(Screenshot grounding data)
○ ○ ○
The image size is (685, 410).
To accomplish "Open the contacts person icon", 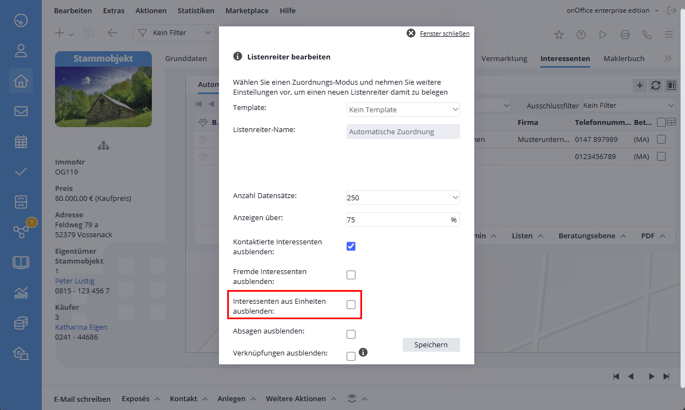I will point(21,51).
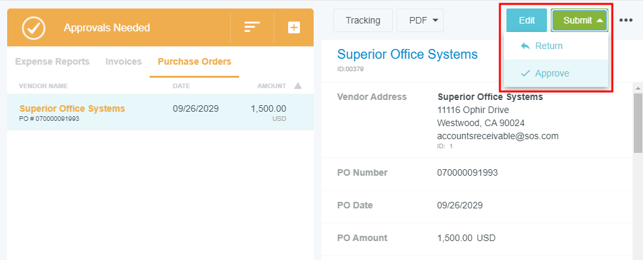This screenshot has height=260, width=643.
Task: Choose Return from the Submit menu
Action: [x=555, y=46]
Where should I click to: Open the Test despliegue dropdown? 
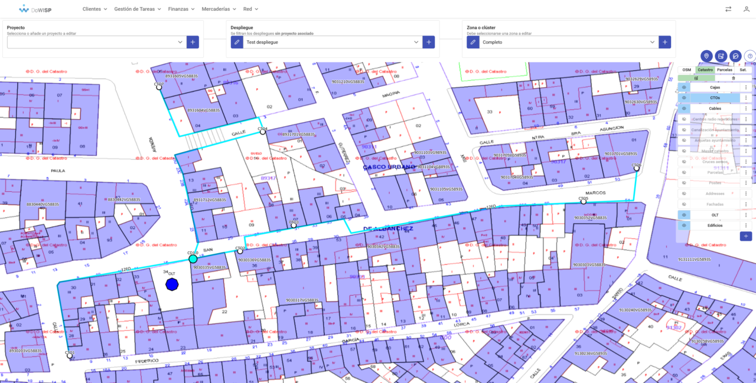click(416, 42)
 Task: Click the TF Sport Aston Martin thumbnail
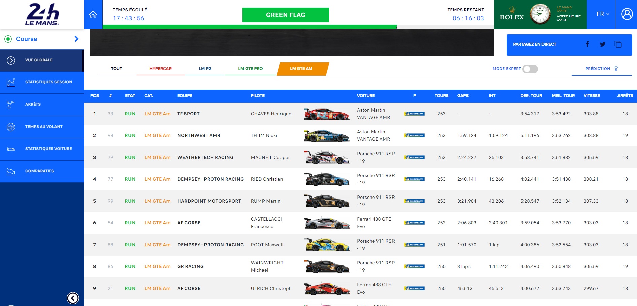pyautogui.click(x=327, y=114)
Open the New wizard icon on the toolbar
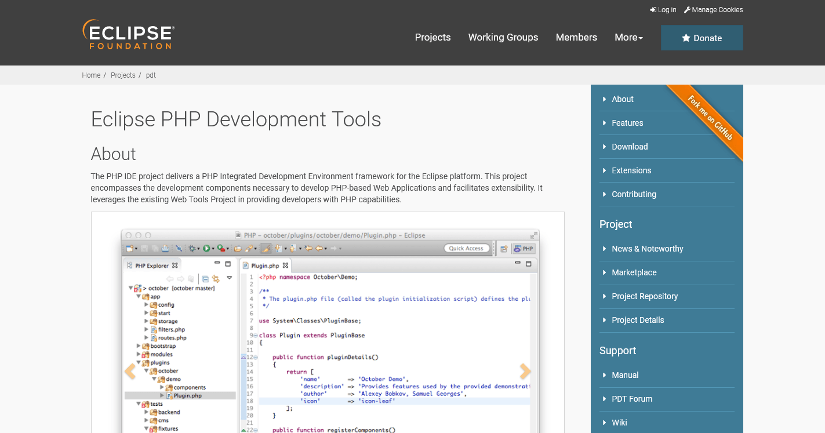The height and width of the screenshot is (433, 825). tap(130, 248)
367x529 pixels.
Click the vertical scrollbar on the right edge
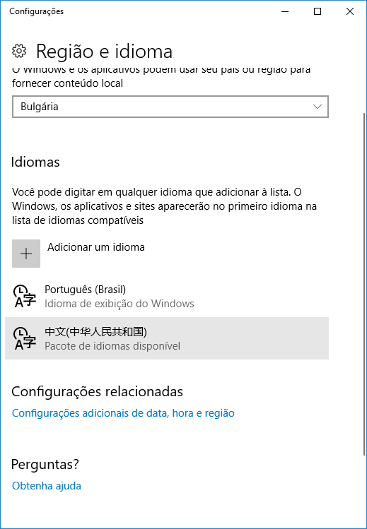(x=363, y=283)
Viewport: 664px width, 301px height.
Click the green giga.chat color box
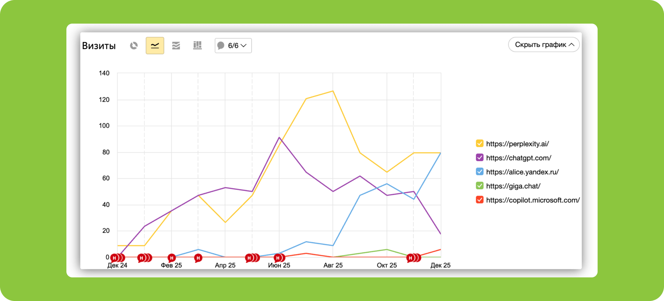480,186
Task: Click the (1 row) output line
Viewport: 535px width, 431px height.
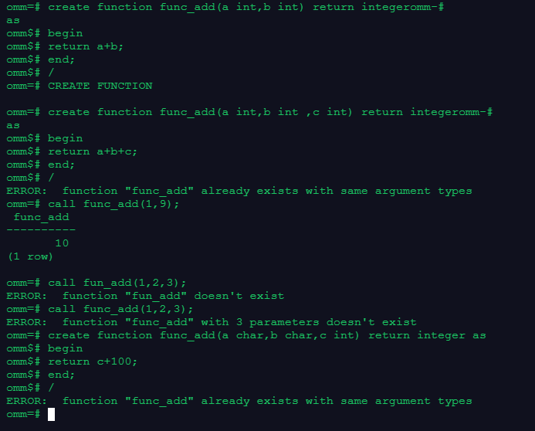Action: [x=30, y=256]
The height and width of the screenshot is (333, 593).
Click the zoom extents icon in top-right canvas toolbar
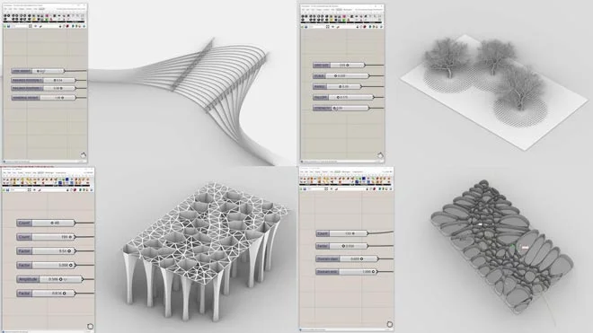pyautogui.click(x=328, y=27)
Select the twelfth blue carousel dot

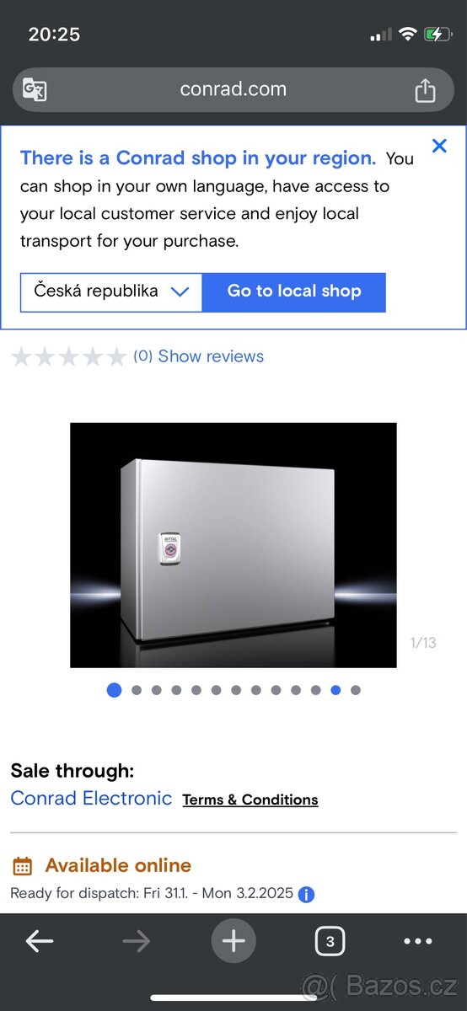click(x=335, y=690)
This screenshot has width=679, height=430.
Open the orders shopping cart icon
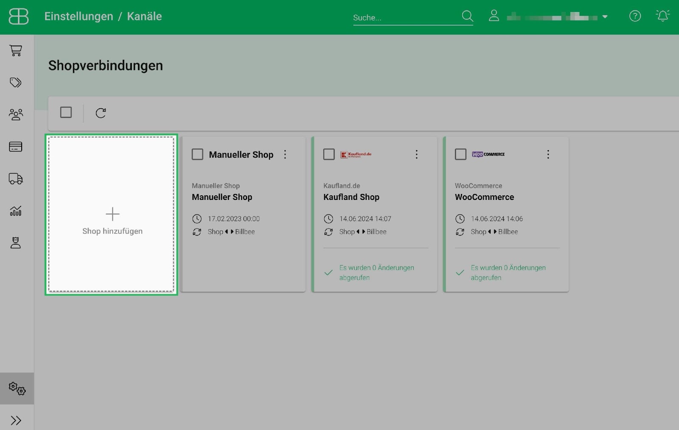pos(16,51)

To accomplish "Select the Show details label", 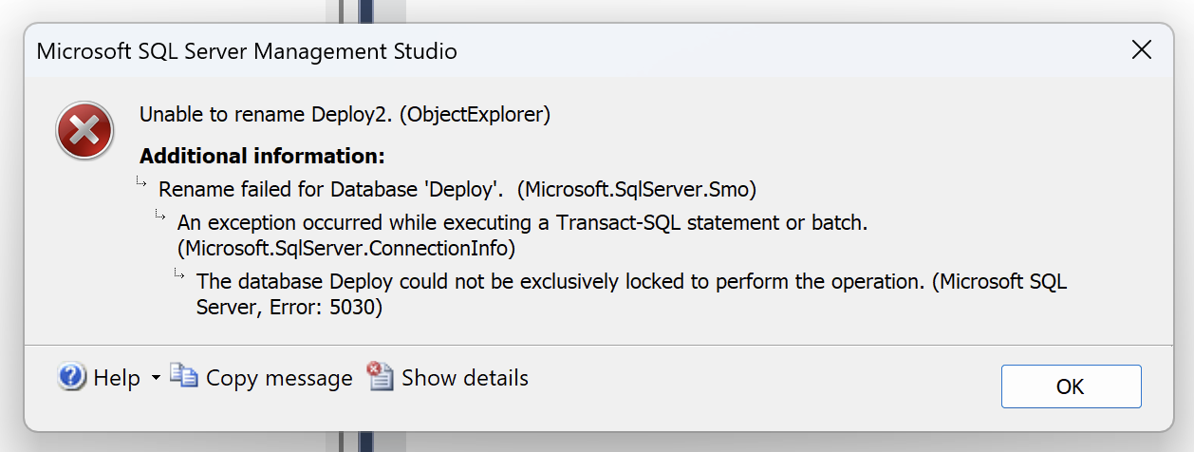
○ ○ ○
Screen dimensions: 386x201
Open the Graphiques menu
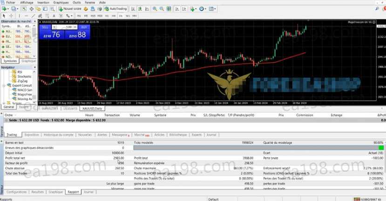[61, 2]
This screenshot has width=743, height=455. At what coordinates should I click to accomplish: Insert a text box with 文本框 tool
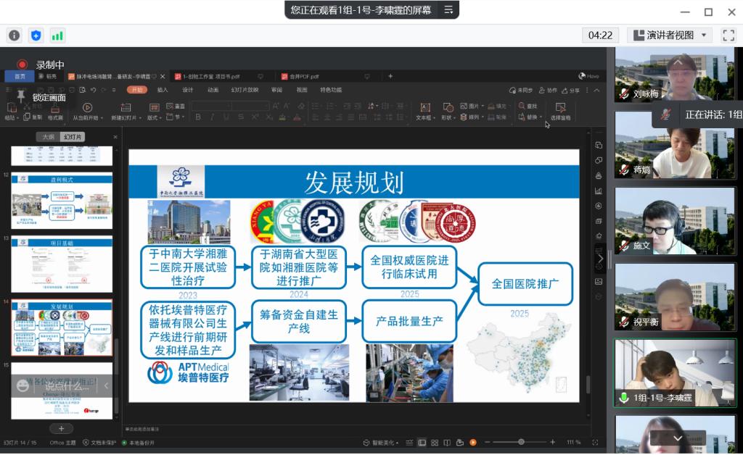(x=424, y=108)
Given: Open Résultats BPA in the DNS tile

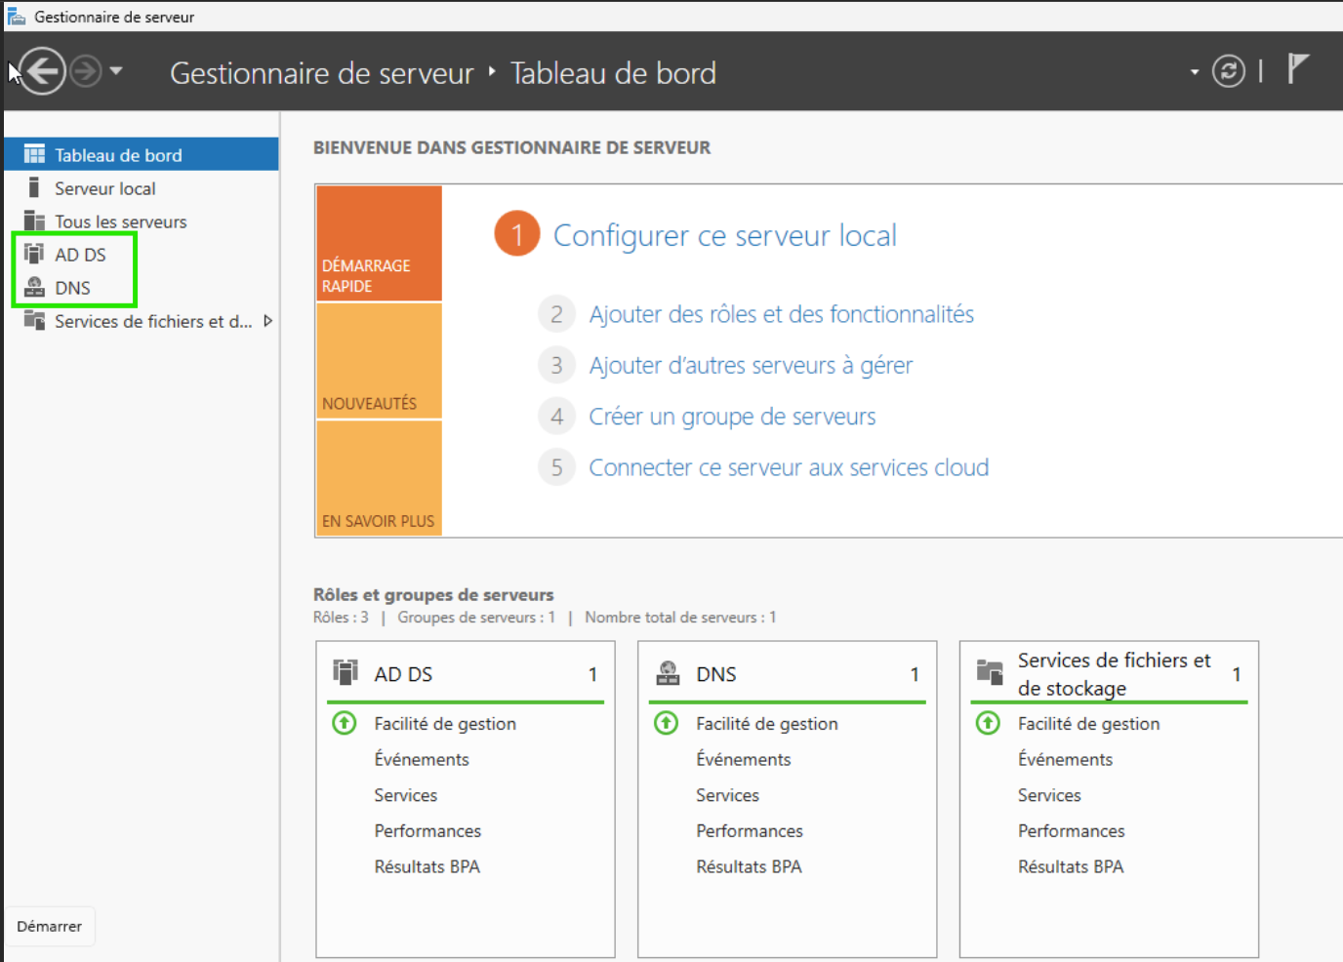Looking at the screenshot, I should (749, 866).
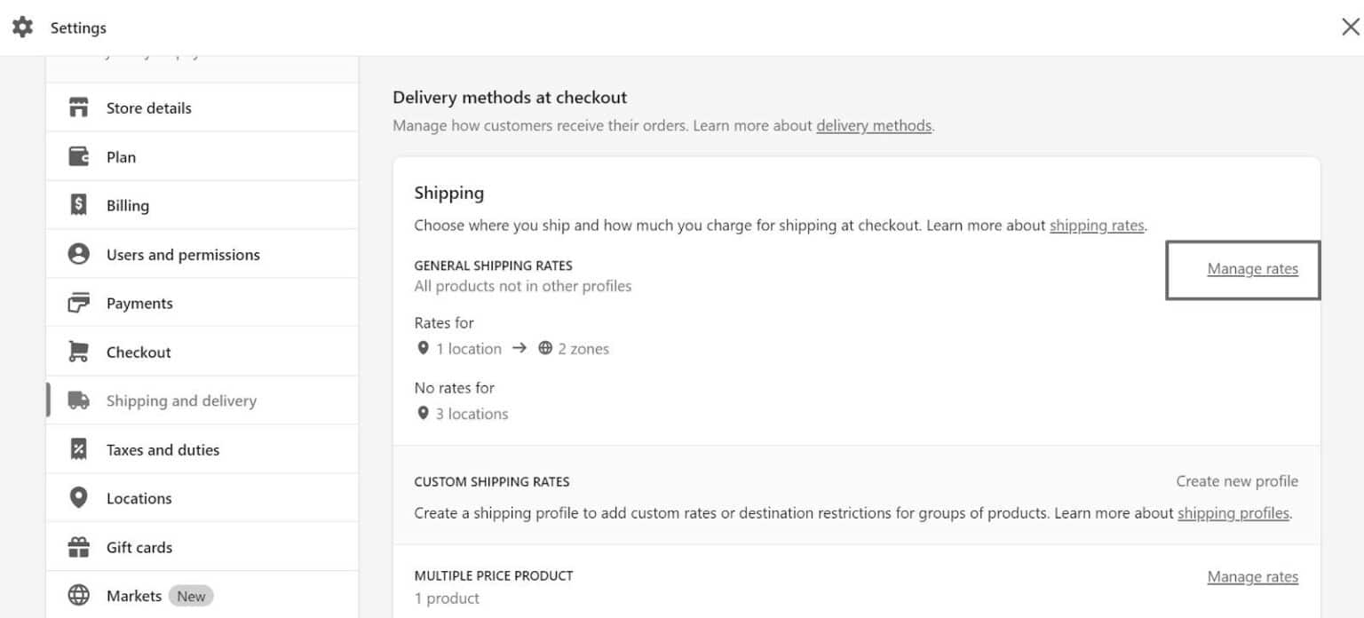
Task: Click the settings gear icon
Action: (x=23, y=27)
○ ○ ○
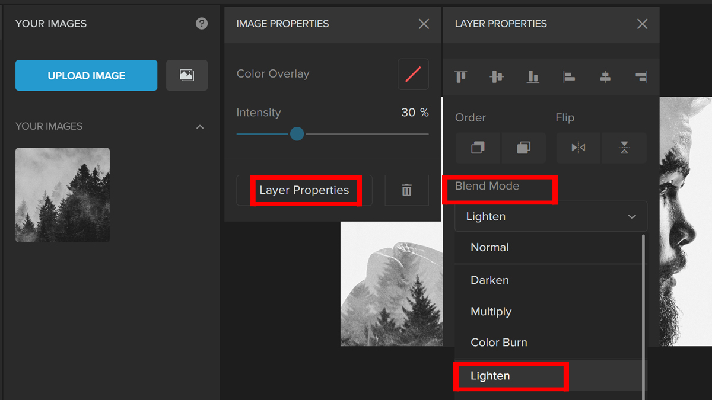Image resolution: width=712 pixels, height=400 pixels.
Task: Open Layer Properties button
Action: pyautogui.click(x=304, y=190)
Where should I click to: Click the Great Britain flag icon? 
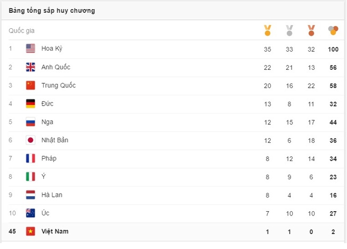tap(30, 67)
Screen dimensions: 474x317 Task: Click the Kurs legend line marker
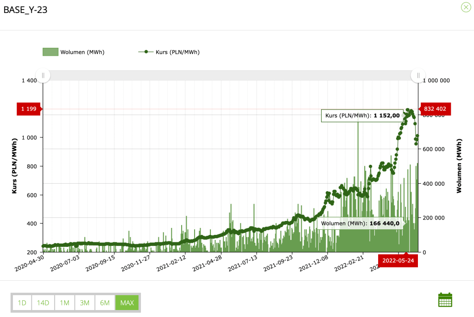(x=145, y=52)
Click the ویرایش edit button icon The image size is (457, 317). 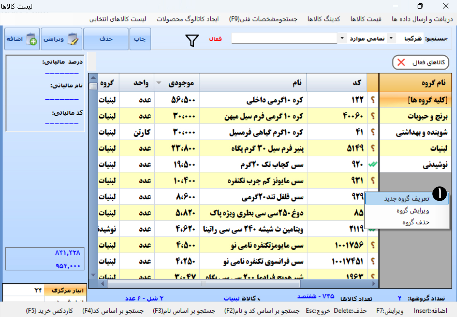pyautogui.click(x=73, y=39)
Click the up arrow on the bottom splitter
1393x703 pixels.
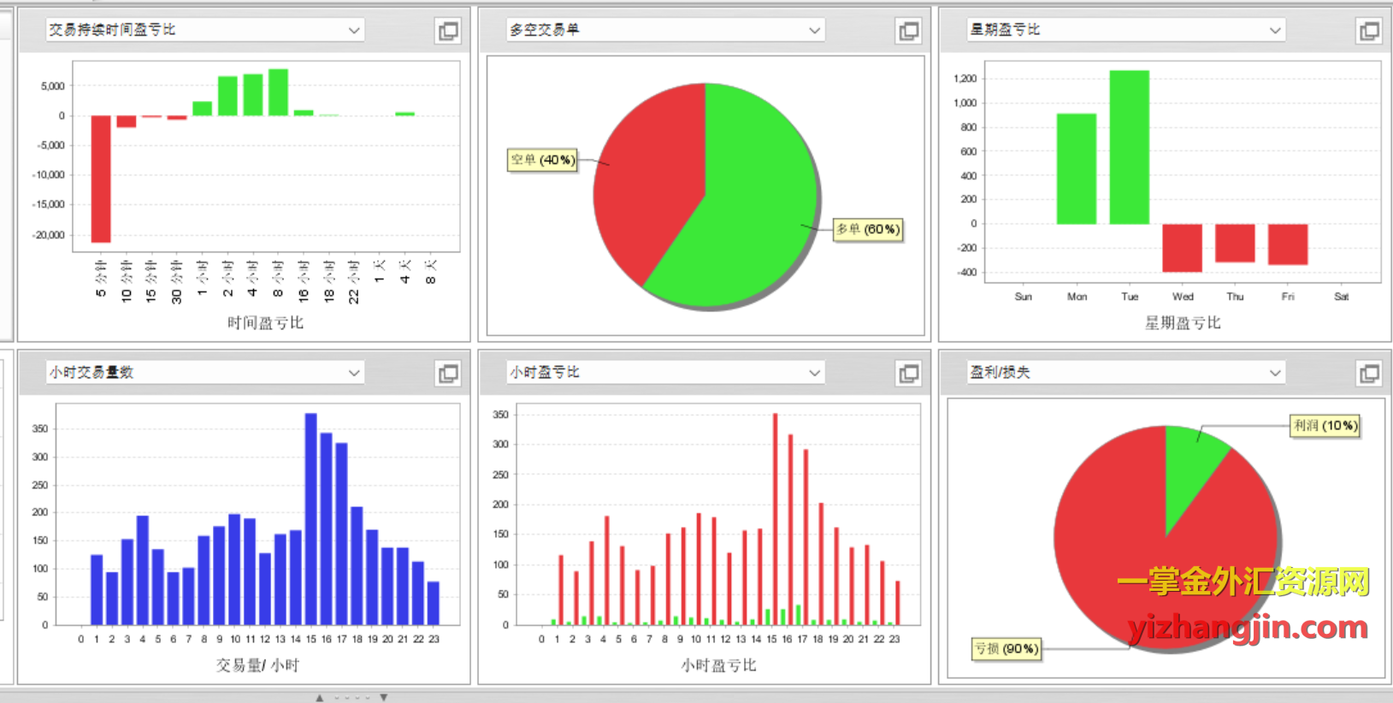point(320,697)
○ ○ ○
◆ Work instructions
An exact copy is needed of the stretch above that opens with the line containing "Open the orders shopping cart icon" and closes with the line containing "the Show details"; the pictures are not part of it.

◆ Solution
Open the orders shopping cart icon
pos(16,51)

To accomplish "Select the Show details label", 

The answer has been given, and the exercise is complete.